NATO to kick off nuclear drills involving B-52 bombers on Monday

The nuclear drills - which do not involve live bombs - are taking place amid heightened tensions after Russia repeatedly threatened nuclear strikes in Ukraine following major military setbacks on the battlefield there.
U.S. Air Force B-52 bomber flies during the annual recurring multinational
U.S. Air Force B-52 bomber flies during the annual recurring multinational

BRUSSELS: NATO said on Friday it would launch its annual nuclear exercise "Steadfast Noon" on Monday, with up to 60 aircraft taking part in training flights over Belgium, the North Sea and Britain to practice the use of U.S. nuclear bombs based in Europe.

The nuclear drills - which do not involve live bombs - are taking place amid heightened tensions after Russia repeatedly threatened nuclear strikes in Ukraine following major military setbacks on the battlefield there.
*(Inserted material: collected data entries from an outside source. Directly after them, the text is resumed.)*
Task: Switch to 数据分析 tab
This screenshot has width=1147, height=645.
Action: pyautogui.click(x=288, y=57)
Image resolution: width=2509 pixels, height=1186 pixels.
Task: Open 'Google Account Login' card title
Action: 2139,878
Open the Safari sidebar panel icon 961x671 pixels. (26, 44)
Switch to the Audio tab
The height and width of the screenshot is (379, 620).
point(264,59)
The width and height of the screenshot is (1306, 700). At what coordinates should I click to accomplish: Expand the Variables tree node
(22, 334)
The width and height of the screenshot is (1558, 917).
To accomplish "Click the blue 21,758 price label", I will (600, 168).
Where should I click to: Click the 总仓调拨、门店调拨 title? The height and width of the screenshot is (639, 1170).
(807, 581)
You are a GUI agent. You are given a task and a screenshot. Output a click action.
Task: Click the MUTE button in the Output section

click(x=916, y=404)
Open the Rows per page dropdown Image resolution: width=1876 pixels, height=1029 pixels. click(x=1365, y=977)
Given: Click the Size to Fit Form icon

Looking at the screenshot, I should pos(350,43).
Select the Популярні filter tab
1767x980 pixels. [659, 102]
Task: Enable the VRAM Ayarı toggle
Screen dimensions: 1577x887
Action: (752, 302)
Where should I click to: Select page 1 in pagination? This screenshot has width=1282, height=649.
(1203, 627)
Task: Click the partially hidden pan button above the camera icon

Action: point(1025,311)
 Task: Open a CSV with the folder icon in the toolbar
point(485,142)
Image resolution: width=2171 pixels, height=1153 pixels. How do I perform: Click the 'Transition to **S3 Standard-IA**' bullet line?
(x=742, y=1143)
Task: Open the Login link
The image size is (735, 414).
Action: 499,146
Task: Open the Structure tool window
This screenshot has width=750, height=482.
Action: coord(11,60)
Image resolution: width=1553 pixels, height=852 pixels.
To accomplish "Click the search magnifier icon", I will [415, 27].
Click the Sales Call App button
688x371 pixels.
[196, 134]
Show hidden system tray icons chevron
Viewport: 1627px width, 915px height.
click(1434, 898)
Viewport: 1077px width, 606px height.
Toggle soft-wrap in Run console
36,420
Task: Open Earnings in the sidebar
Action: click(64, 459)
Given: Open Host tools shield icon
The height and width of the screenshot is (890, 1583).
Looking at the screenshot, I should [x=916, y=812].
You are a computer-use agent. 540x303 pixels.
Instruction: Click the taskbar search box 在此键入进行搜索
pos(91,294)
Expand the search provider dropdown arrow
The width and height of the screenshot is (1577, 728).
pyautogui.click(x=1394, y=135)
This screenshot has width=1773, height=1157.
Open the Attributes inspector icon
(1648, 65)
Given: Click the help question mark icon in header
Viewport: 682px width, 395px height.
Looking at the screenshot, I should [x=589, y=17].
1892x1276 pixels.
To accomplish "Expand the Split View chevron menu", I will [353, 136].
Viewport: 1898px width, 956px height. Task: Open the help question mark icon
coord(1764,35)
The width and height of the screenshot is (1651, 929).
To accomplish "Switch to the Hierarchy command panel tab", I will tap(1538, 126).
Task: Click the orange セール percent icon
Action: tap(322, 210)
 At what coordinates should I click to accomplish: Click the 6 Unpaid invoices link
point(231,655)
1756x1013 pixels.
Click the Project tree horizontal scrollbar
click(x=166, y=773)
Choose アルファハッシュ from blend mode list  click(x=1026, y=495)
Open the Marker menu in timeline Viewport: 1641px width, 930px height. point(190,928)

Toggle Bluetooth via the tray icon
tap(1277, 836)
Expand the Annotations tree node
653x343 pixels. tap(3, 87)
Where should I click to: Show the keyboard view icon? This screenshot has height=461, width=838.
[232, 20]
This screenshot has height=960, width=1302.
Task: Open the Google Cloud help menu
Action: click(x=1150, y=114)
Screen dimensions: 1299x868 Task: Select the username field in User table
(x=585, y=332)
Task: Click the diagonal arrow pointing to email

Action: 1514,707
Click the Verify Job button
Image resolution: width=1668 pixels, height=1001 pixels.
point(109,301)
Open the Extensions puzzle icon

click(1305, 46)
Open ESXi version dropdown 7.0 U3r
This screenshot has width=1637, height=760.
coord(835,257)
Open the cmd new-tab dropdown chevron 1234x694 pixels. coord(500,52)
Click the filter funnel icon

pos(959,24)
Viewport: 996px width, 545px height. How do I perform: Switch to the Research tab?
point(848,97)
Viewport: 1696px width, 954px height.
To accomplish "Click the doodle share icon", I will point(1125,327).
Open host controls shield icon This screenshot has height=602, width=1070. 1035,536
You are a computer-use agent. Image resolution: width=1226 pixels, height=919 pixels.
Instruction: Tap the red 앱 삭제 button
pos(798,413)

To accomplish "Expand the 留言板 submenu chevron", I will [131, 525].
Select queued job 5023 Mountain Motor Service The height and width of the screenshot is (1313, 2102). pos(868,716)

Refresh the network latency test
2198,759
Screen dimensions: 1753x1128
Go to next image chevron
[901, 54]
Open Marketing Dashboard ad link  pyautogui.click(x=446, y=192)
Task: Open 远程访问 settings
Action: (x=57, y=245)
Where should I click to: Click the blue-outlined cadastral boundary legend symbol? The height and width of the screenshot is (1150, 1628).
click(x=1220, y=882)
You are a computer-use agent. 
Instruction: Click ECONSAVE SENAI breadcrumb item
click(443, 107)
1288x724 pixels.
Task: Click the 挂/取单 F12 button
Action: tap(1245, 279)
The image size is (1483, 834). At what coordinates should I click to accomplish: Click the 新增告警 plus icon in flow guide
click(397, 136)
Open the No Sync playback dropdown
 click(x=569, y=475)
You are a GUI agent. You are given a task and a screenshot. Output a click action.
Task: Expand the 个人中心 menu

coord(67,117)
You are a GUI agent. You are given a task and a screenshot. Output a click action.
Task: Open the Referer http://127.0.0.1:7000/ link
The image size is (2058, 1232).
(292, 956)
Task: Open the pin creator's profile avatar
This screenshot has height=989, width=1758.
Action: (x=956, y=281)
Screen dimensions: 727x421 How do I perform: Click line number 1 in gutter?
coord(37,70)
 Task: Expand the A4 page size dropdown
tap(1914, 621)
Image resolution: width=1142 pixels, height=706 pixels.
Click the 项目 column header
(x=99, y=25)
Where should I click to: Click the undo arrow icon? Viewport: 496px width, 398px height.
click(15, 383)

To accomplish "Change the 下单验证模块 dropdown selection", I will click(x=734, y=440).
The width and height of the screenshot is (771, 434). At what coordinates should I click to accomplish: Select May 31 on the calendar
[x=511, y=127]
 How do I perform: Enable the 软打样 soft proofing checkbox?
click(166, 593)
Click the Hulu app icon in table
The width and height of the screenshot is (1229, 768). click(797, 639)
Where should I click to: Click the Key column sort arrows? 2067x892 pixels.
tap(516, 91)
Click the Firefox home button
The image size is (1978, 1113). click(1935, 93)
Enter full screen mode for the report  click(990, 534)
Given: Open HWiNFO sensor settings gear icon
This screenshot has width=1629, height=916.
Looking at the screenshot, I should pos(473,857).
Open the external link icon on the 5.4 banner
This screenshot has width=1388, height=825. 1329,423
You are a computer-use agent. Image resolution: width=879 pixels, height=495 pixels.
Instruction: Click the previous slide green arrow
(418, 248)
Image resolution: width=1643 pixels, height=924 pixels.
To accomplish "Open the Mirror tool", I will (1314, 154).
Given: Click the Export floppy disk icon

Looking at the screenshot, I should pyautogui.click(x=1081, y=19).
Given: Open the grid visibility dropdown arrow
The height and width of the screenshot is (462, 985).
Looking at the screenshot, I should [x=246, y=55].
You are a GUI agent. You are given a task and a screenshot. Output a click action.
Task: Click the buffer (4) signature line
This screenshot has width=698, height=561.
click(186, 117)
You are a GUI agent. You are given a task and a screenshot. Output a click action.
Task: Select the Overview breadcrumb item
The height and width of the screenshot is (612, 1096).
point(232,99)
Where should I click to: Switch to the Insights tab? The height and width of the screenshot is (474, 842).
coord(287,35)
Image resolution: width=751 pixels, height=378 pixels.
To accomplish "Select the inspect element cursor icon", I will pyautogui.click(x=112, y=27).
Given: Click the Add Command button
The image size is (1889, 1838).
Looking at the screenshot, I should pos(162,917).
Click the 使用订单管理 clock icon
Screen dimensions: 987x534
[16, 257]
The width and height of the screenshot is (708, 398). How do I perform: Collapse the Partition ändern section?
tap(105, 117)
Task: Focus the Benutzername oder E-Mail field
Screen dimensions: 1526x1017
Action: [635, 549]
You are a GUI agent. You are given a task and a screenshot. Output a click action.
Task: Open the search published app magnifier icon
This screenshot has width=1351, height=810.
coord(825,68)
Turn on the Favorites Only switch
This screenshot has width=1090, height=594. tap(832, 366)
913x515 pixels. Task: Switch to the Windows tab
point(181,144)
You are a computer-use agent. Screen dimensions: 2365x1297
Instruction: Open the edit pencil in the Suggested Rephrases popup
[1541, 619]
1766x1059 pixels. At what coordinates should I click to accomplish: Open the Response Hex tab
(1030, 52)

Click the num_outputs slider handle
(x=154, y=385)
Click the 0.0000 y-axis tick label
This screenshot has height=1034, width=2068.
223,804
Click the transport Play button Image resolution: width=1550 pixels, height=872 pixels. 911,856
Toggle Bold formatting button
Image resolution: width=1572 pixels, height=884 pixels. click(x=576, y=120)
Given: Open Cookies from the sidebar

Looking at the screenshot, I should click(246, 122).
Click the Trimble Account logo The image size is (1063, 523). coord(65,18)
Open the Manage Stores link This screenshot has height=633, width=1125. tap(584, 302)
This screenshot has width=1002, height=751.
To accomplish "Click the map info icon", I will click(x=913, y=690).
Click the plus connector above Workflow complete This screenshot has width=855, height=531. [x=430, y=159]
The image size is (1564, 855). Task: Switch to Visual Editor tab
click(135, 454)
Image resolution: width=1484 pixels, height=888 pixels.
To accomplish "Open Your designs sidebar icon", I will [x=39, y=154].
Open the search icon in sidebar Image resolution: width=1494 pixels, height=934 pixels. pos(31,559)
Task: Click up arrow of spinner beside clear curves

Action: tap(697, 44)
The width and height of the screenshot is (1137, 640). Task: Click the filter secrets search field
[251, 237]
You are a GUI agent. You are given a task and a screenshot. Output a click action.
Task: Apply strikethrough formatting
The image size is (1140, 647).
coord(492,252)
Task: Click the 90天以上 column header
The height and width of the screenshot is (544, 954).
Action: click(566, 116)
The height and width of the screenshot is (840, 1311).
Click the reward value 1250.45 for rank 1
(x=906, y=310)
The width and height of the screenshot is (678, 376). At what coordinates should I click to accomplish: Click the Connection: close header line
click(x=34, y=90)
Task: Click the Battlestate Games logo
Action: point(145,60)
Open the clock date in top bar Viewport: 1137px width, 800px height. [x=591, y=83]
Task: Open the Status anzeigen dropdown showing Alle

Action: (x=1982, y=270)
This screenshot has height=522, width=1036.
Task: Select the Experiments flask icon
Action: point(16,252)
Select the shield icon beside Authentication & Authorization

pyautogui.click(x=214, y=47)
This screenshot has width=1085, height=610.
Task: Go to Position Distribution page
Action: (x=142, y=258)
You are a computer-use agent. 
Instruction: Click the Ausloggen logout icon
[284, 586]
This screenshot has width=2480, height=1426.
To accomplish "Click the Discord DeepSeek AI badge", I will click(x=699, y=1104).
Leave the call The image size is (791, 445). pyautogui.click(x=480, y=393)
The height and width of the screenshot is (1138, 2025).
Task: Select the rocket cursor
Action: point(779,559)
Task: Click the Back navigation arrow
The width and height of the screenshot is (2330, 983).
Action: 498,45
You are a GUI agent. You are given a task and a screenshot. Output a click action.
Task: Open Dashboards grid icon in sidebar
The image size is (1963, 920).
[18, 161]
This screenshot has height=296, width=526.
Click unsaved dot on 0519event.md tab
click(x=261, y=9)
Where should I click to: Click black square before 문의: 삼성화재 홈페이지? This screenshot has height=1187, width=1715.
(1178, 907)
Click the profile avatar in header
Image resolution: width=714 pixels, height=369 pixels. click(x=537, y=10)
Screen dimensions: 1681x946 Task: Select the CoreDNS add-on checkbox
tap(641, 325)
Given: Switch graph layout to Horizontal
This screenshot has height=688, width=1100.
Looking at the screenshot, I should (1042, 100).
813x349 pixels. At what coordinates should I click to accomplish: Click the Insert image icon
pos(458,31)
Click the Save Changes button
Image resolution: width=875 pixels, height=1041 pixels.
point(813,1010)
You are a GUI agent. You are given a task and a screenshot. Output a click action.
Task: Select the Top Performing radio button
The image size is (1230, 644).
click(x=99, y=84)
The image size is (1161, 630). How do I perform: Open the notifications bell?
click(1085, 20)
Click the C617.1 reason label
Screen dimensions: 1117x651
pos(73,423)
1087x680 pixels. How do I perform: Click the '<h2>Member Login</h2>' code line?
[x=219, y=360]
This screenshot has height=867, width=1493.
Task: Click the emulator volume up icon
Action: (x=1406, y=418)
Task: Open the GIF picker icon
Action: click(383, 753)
"Steadfast Noon" is likely to coincide with Moscow's own annual nuclear drills, dubbed "Grom", which are normally conducted in late October and in which Russia tests its nuclear-capable bombers, submarines and missiles.

NATO said the Western drills were not prompted by the latest tensions with Russia.

"The exercise, which runs until 30 October, is a routine, recurring training activity and it is not linked to any current world events," the alliance declared on its webpage, adding that no live weapons would be used.

"This exercise helps ensure that the alliance's nuclear deterrent remains safe, secure and effective," said NATO spokesperson Oana Lungescu.

Belgium is hosting the drills that will involve 14 countries and up to 60 aircraft, including the most advanced fighter jets on the market and U.S. B-52 long-range bombers that will fly in from Minot Air Base in North Dakota, the statement said.

On Tuesday, NATO chief Jens Stoltenberg made clear that the alliance would proceed with its drills despite the tense international situation.

Cancelling the drills because of the war in Ukraine would send a "very wrong signal", he told reporters, arguing that NATO's military strength was the best way to prevent any further escalation of tensions.